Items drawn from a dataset
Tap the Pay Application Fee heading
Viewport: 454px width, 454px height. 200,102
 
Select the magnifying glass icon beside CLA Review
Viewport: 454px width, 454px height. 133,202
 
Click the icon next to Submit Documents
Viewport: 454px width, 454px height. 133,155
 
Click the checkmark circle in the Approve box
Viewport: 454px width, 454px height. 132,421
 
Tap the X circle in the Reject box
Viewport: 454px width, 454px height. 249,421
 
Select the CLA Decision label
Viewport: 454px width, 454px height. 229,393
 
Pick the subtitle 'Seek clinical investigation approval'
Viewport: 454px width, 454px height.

[WORK TO BE COMPLETED]
Render every line of the records above as a JSON list of strings, one string per line, with blank lines omitted.

[RESPONSE TO THE TASK]
[
  "Tap the Pay Application Fee heading",
  "Viewport: 454px width, 454px height. 200,102",
  "Select the magnifying glass icon beside CLA Review",
  "Viewport: 454px width, 454px height. 133,202",
  "Click the icon next to Submit Documents",
  "Viewport: 454px width, 454px height. 133,155",
  "Click the checkmark circle in the Approve box",
  "Viewport: 454px width, 454px height. 132,421",
  "Tap the X circle in the Reject box",
  "Viewport: 454px width, 454px height. 249,421",
  "Select the CLA Decision label",
  "Viewport: 454px width, 454px height. 229,393",
  "Pick the subtitle 'Seek clinical investigation approval'",
  "Viewport: 454px width, 454px height."
]